In My Next Life by Pam Houston, 1992
The magic trick:
Summarizing a friendship in a beautifully direct story
This one is a tear-jerker. It may remind you of Amy Hempel’s “In The Cemetery Where Al Jolson Is Buried,” as both stories beautifully commemorate friendships severed by death.
Whereas Hempel leans on humor and perhaps some self-loathing, Houston’s story is about as honest as can be. Not that Hempel is disingenuous, of course. It’s just that Houston’s style here is just so purely straightforward, it’s really a thing to behold. There doesn’t appear to be an editorial agenda at all. The narrator simply wants to tell you about her friend – how they met, what she was like, how she made the narrator feel, things the narrator learned from her, and how her life ended.
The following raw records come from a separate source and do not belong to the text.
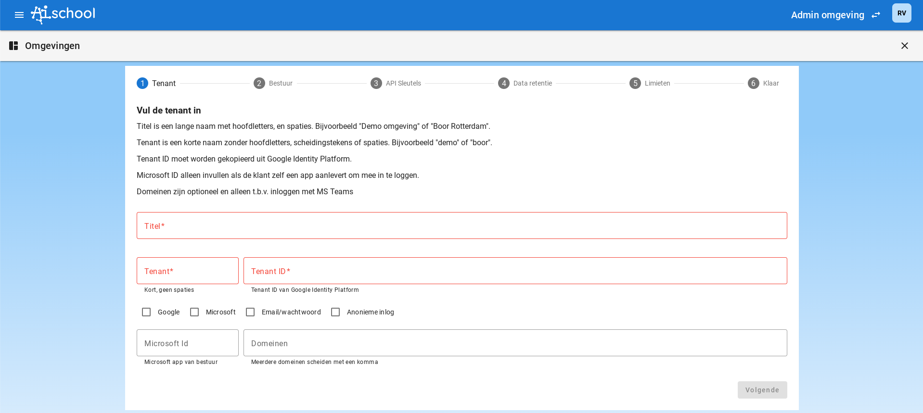This screenshot has height=413, width=923.
Task: Click the AI school logo
Action: [63, 14]
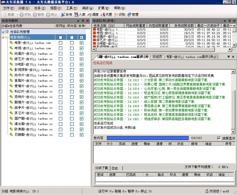Click the blue 发内容 progress bar
Image resolution: width=237 pixels, height=195 pixels.
tap(147, 138)
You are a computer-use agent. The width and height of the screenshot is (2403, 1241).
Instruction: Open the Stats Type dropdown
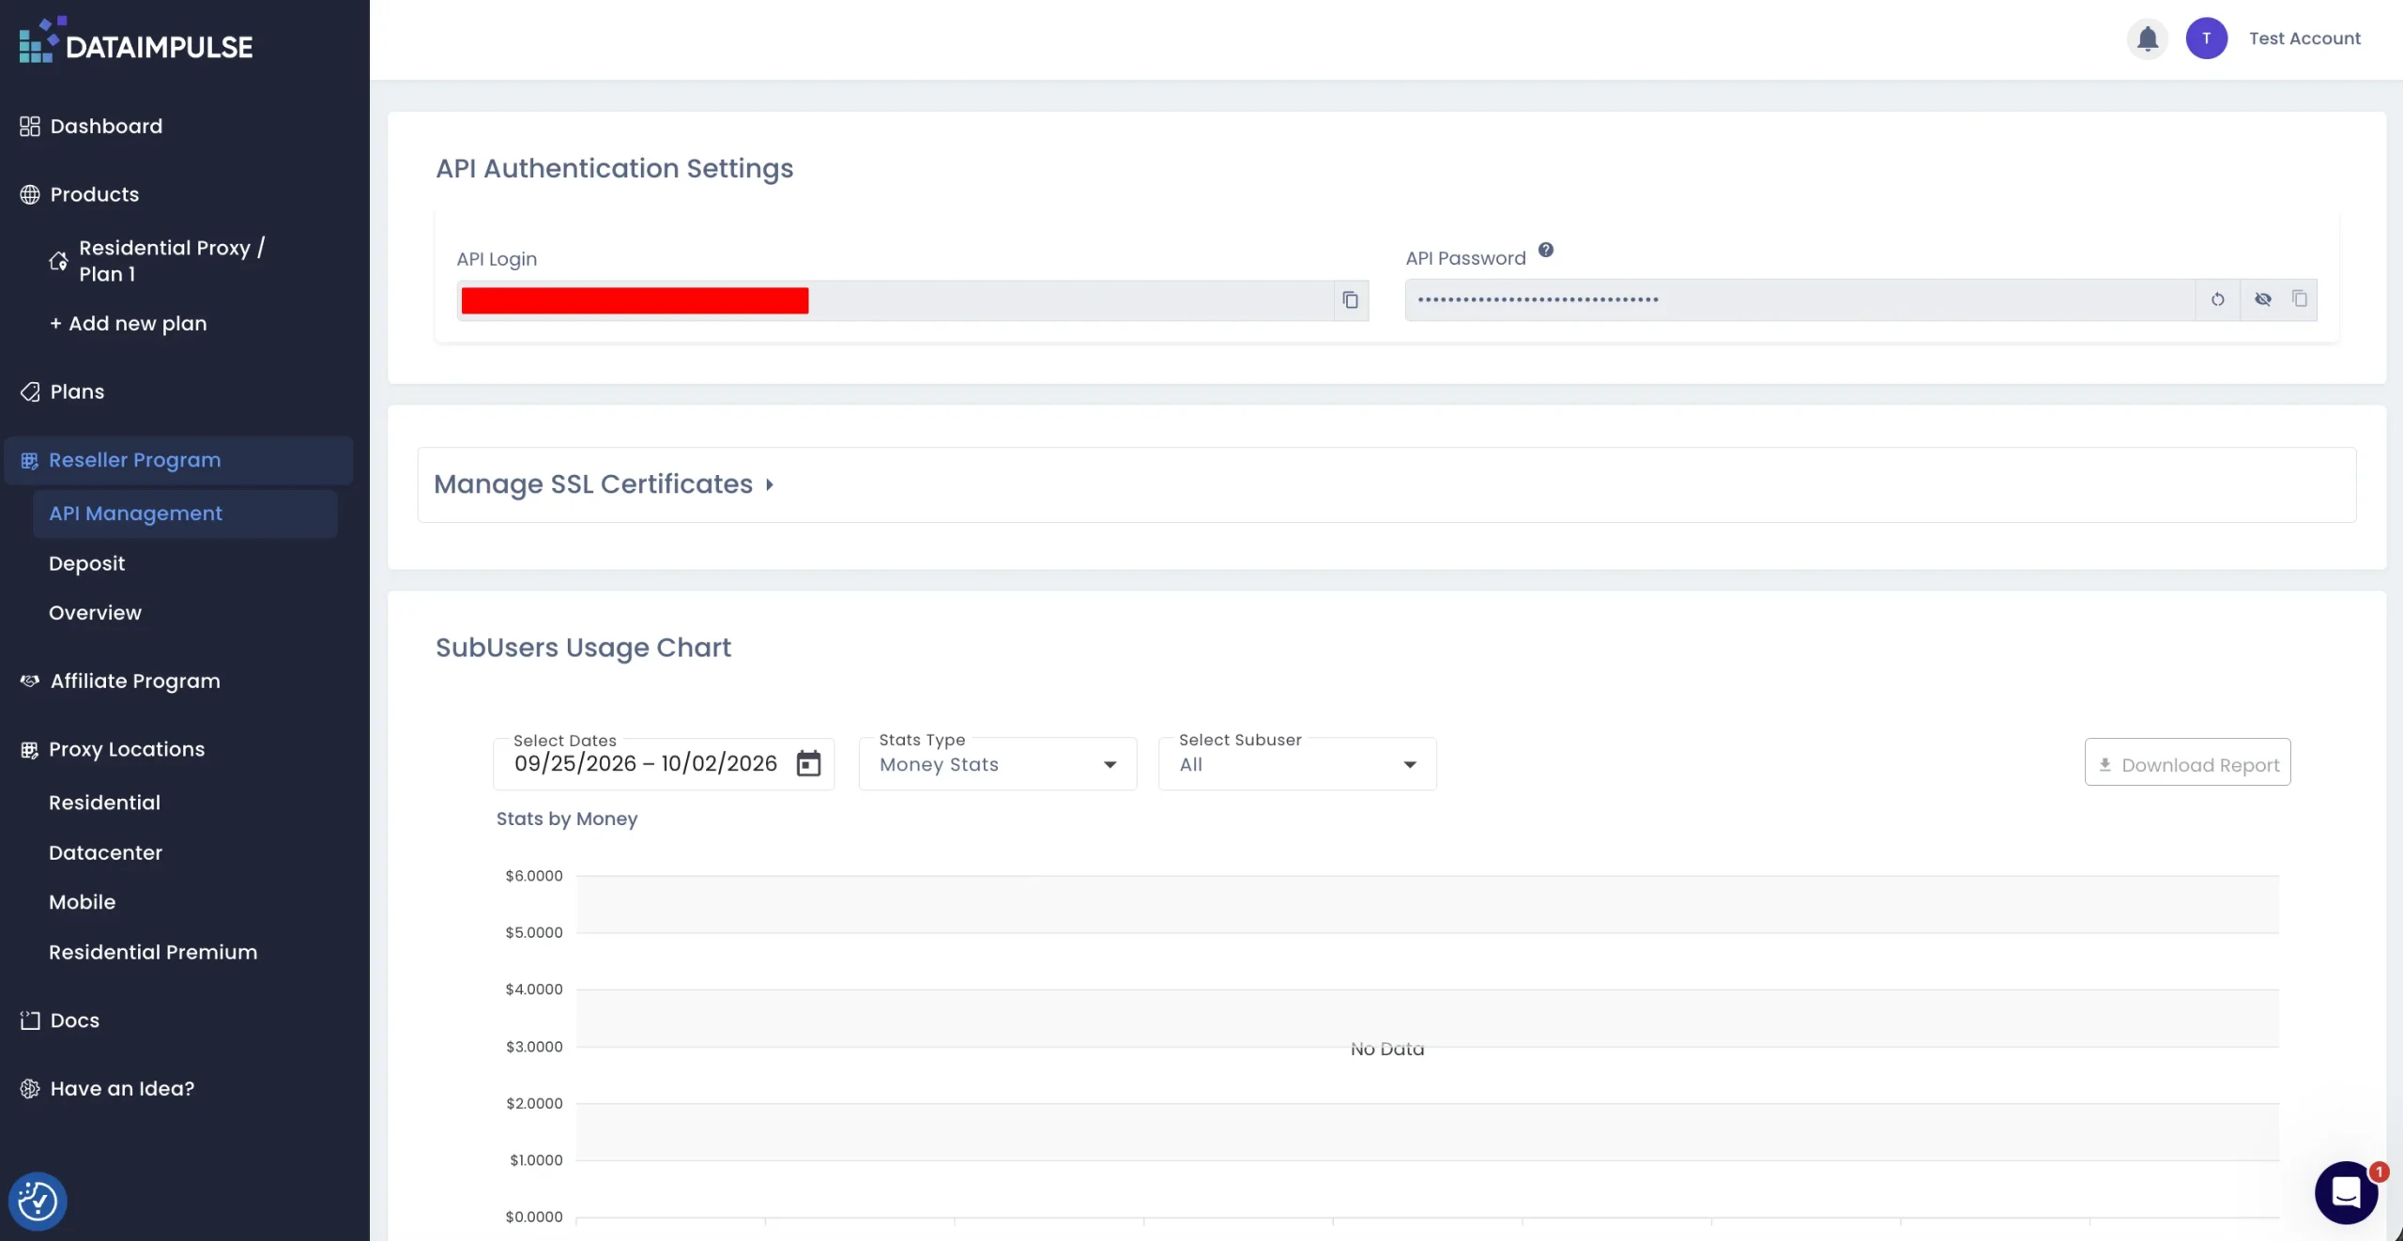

I can’t imagine being able to take a person in my life and so clearly describe my relationship with them. It’s a marvel.
And that’s quite a trick on Houston’s part.
The selection:
At the end of the day while we were walking out the horses Abby said, “You are a lovely, lovely woman. Tell me what else you do.”
I told her I played the banjo, which was the other thing I was doing at the time, with a group that was only marginally popular with people my age but a big hit with the older folks in the Fallen Arches Square Dance Club.
Abby told me she had always been intimidated by musicians.
She told me I had medieval hair.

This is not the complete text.